Up until the moment the movie started, I had assumed The Legend of Tarzan was a reimagining of Disney’s 1999 animated classic Tarzan — in the same vein as recent live-action remakes like Cinderella and The Jungle Book. Surprisingly, it has nothing to do with any previous incarnations of the Tarzan character; unfortunately, it is nowhere near as good as those Disney remakes.
David Yates’ new film opens with Tarzan as a cultured aristocrat, going by his birth name John Clayton III (that’s Lord Greystoke to you, peasant) and living a wealthy life with Jane in London. Turns out it’s been a number years since Tarzan left the jungles of Africa, married Jane, and inherited his family’s fortune in England. “Ah, that’s nice” I thought. “This won’t be another origin story.”
But then the title appeared and I lost hope. In large dramatic lettering, The Legend of Tarzan was NOT the title that presented itself to the audience. Rather, it was The Legend of Tarzan®, registered trademark symbol and all. Precisely at that moment I began to fear that this film existed by corporate demand rather than a legitimate artistic reason. The movie itself kept that fear alive.
After the title fiasco, The Legend of Tarzan® tells two tales simultaneously. One is Tarzan’s origin story (yay), and the other the story of a Belgian captain trying to lure Tarzan back to Africa so he can kidnap and sell him to a vengeful African tribe leader who will in turn pay the captain in shiny rocks that will fund a king’s efforts to enslave different African tribes and conquer the Congo.
Sound convoluted? It is, and unnecessarily so. It’s rarely hard to follow, but the narrative is so superfluously detailed that the familiar origin story scenes turn out to be the most enjoyable parts of the film.
What’s positive about this jungle adventure?
This version of Tarzan is more true to Edgar Rice Burroughs’ original 1912 novel than any other adaptions in recent memory.

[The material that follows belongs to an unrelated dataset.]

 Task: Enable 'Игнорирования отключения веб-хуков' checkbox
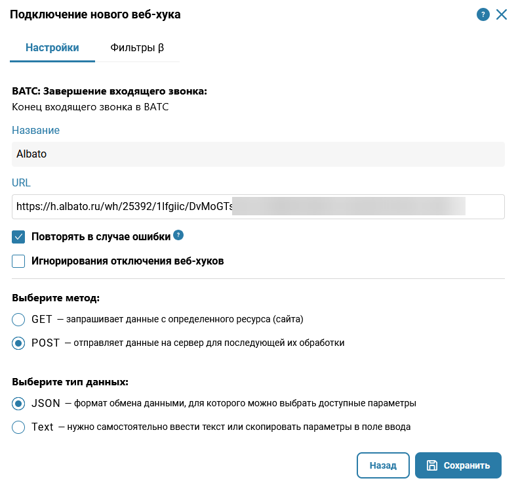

Gone are the “me Tarzan, you Jane” Disney days — though such times are frequently mentioned with tongue firmly in cheek. This Tarzan is just as eloquent and civilized as he is powerful and ferocious. Alexander Skarsgârd captures this duality with a performance that’s equal parts sexy and animalistic. You could get lost in his eyes before he beats you to death with the strength of a gorilla.
The plot, while overcomplicated, is decently compelling. The stakes are so high and the themes so dark (slavery, the horrors of war, and honor are common talking points) that the turning points of the narrative are gripping. Add in a brisk pace and there’s no room for boredom.
Margot Robbie, though undeniably talented, has little to do as Jane. Christoph Waltz and Samuel L. Jackson play characters that we’ve seen them play a million times before.
Unfortunately for the capable cast, The Legend of Tarzan® has little to no character development. This is especially damaging when people we don’t care about start forming bonds — we just can’t buy them.
Worst of all, director David Yates lacks his own style. This was evident in his Harry Potter films, which were neither disappointing nor impressive. In The Legend of Tarzan®, Yates apes (pun so intended) the styles of better filmmakers.
He steals the lush color grading of Favreau’s The Jungle Book, spinning-camera conversations out of Iñárritu’s The Revenant, Sam Jackson’s dialogue from a Tarantino film, an enthusiastic villain with a special ability from a Bond film (and it’s Christoph Waltz, no less!), and even the “bad ape has one messed up eye” idea from Matt Reeves’ Dawn of the Planet of the Apes. For a movie that’s been in development for thirteen years, The Legend of Tarzan® never had time to find a distinct personality.
Also, CGI vine swinging has not improved since the fourth Indiana Jones.